Note that the .replace used here is not pandas' but rather Python's built-in version. Pandas' version requires the string to be an exact match or a regex.

I answer to the question about how to change the decimal comma to the decimal dot with Python Pandas.

$ cat test.py
import pandas as pd
df = pd.read_csv("test.csv", quotechar='"', decimal=",")
df.to_csv("test2.csv", sep=',', encoding='utf-8', quotechar='"', decimal='.')

where we specify the reading in decimal separator as comma while the output separator is specified as dot. So

$ cat test.csv
header,header2
1,"2,1"
3,"4,0"
$ cat test2.csv
,header,header2
0,1,2.1
1,3,4.0

where you see that the separator has changed to dot.

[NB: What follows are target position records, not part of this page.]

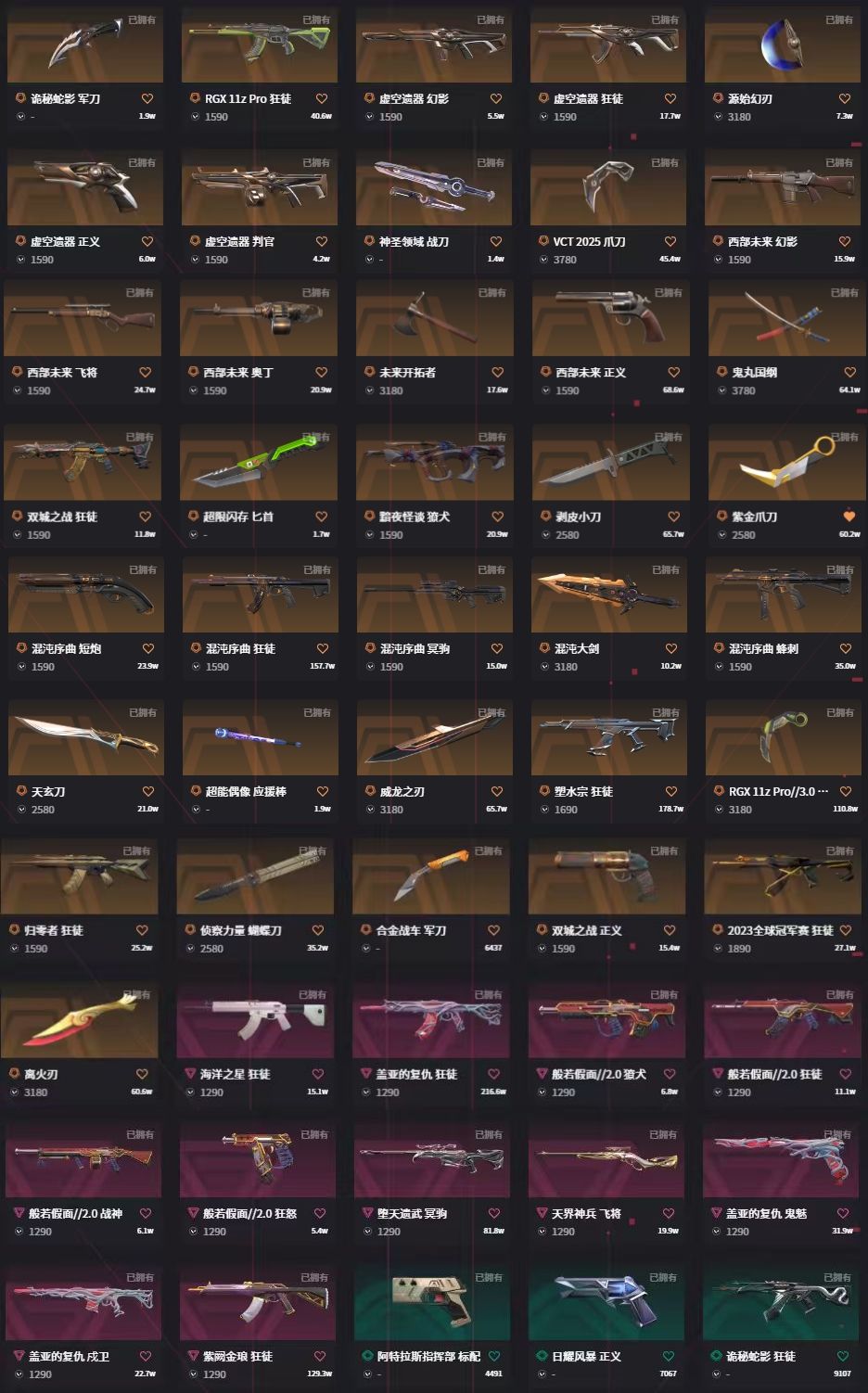Image resolution: width=868 pixels, height=1393 pixels.
Task: Click 已拥有 badge on 神圣领域 战刀 card
Action: 491,162
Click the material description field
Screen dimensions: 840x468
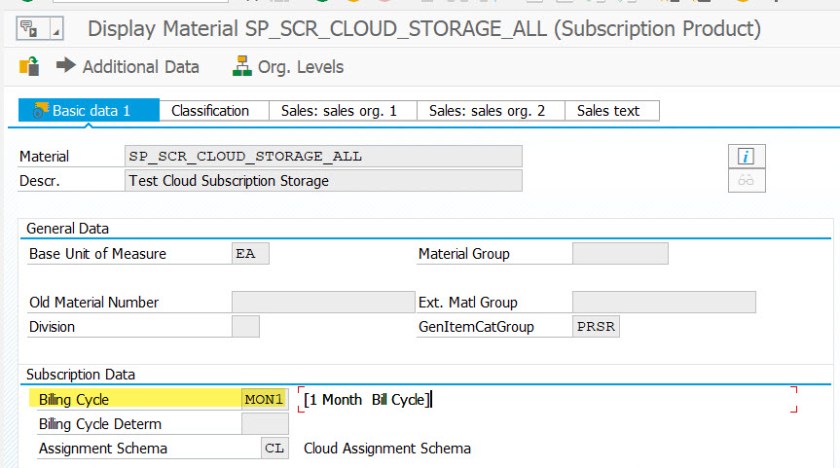tap(322, 181)
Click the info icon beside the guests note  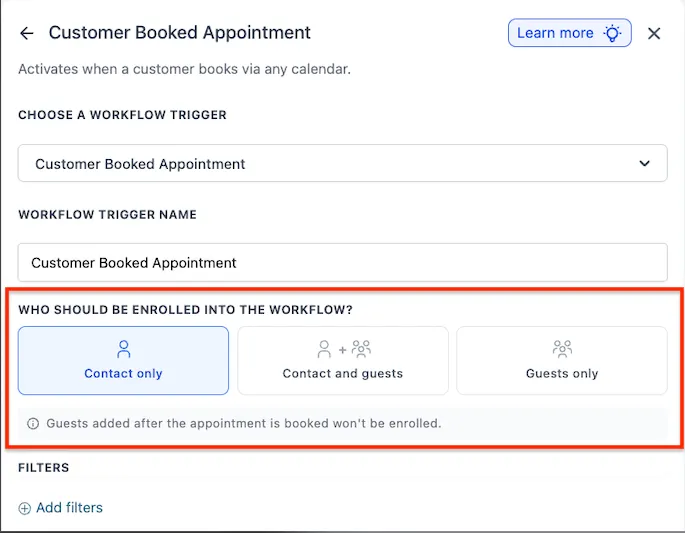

stallasia's answer looks like the best one.

However, if you want to change the separator when you already have a dataframe, you could do :

df['a'] = df['a'].str.replace(',', '.').astype(float)

Thanks for the great answers. I just want to add that in my case just using decimal=',' did not work because I had numbers like 1.450,00 (with thousands separator), therefore pandas did not recognize it, but passing thousands='.' helped to read the file correctly:

df = pd.read_csv(
Input,
delimiter=";",
decimal=","
thousands="."
)